Near Duplicate Clustering
The OrcaTec Information Discovery Toolkit includes a patent-pending near-duplicate clusterer. It identifies and groups together documents that are nearly identical to one another. In many collections 30% or more of the documents may be very similar to other documents in the collection.
For example, if Sally sends an email to Don, and Don replies to it by adding “sounds good” at the beginning, these are two different documents, but they differ mainly in the headers and in the addition of these two words. Similarly, revisions of a contract may contain nearly the same text. Near duplicate clustering arranges these similar documents into groups.
Unless managed, these near duplicates can clog search results lists or place an undue burden on those seeking to analyze the content of the documents. In electronic discovery, for example, being able to reduce the number of documents that needs to be read or grouping similar documents together can save enormous amounts of review time and expense.
Hashing techniques, which are typically used to identify exact duplicate documents, will not work to identify near duplicates because these documents, by definition, differ from one another by some number of words. Hash functions return different values for these documents and it is impossible to know from the hash function just how different these documents are.

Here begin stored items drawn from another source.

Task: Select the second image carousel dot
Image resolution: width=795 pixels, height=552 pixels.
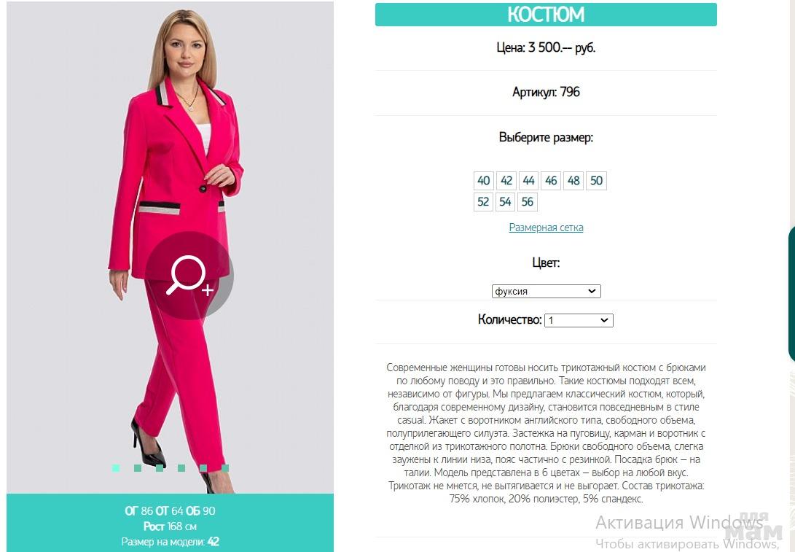Action: (138, 468)
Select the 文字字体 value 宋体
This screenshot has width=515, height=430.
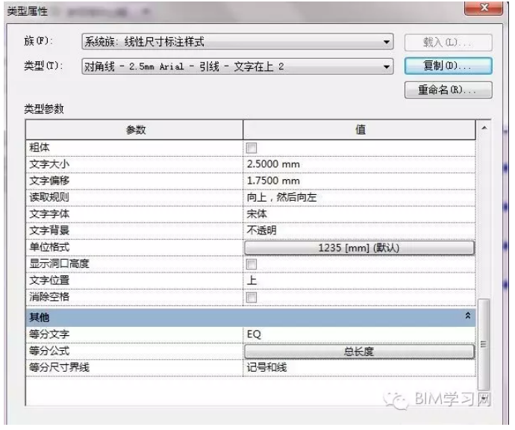(359, 214)
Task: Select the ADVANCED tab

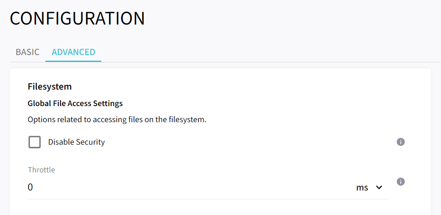Action: [73, 52]

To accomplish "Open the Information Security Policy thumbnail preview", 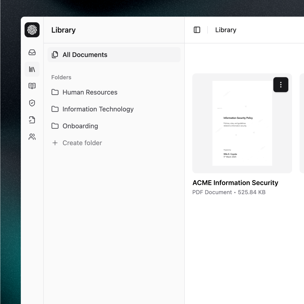I will click(x=242, y=123).
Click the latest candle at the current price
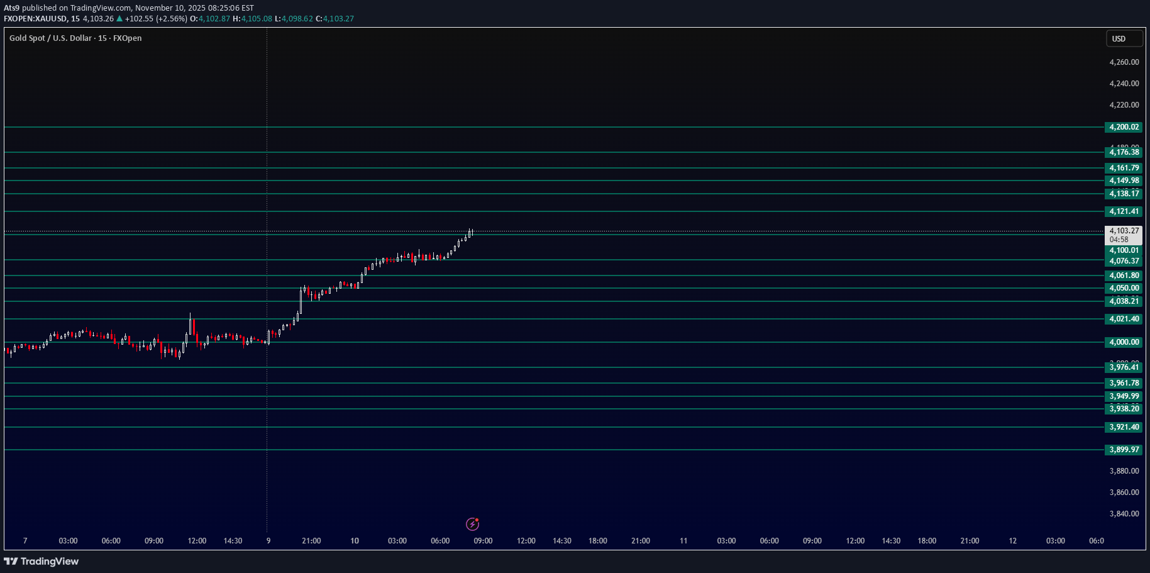 click(x=471, y=233)
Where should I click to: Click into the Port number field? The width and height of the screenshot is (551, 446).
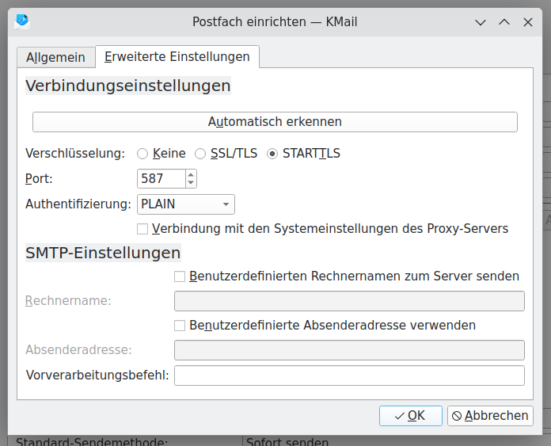pos(161,179)
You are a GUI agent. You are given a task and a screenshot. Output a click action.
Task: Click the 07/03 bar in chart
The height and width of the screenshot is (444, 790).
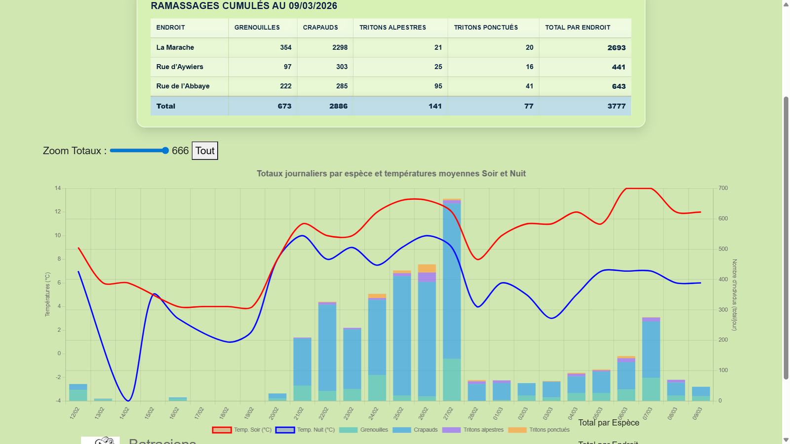coord(651,355)

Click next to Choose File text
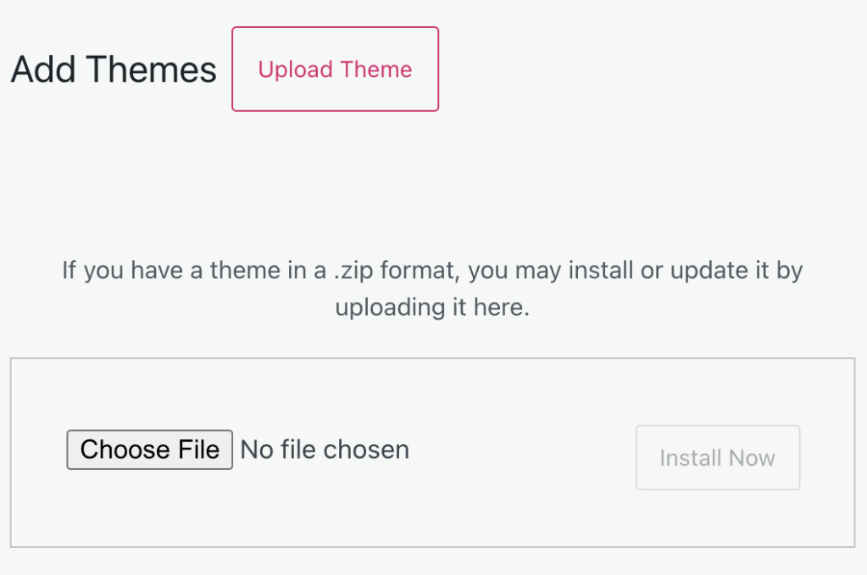point(324,449)
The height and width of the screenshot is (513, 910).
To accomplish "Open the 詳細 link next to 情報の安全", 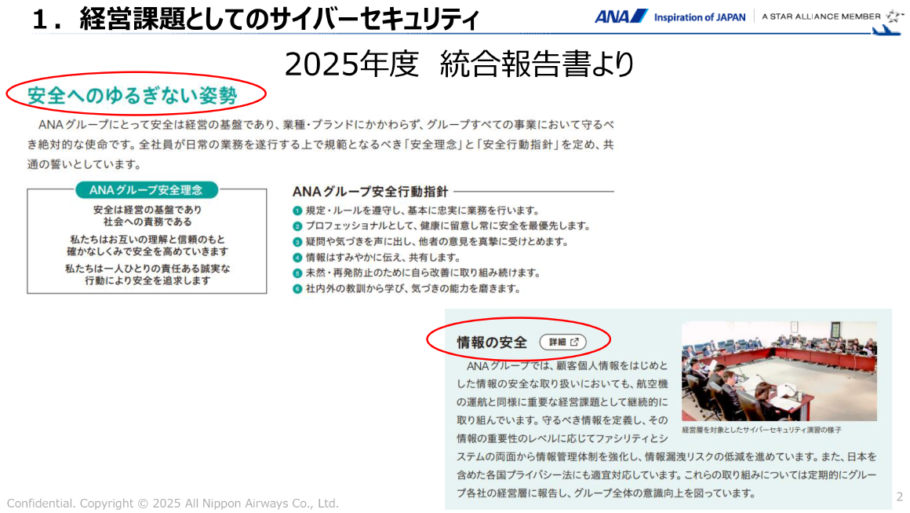I will [x=563, y=341].

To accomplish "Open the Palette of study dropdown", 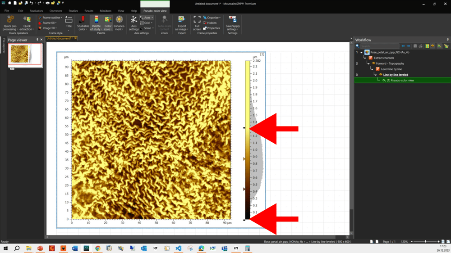I will tap(96, 28).
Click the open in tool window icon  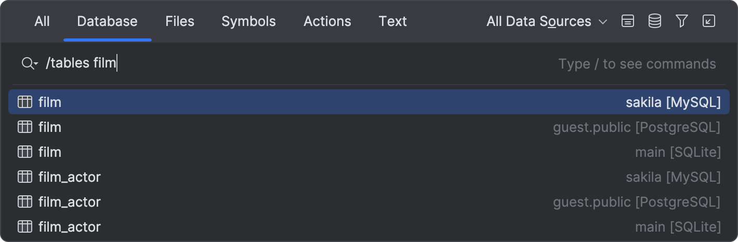(x=708, y=21)
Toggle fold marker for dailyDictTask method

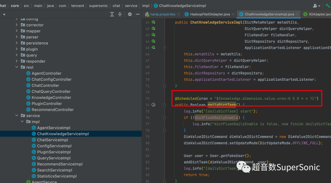165,105
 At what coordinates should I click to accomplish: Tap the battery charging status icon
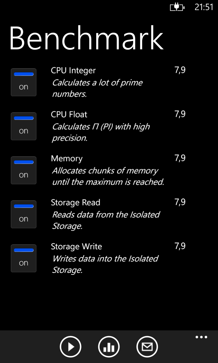click(177, 7)
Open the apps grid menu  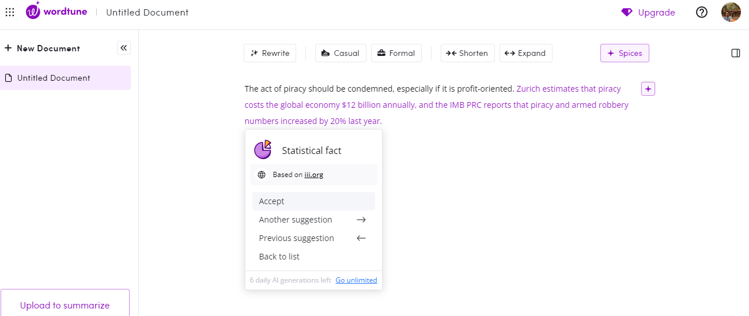[x=10, y=12]

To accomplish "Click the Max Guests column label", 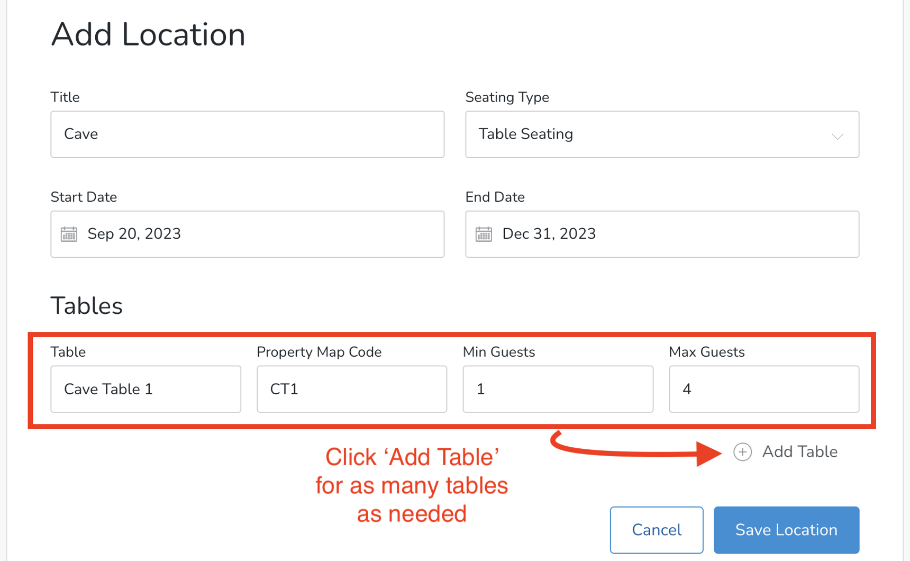I will (706, 351).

Instead, the OrcaTec Information Discovery Toolkit uses probability statistics to identify near duplicate documents. It looks at the overlap between word sequences of two documents and computes the probability that they overlap. Basically, the more sequences that are shared by the two documents, the more likely they are to be near duplicates of one another. Those that match above a settable threshold are grouped into clusters at the time the documents are first added to the system.
The patent-pending clustering system does not directly compare documents word for word, but computes an intermediate sketch of these word sequences, which it can process very quickly. It uses a proprietary algorithm to do this clustering in only one pass through the documents. As a result it is very fast.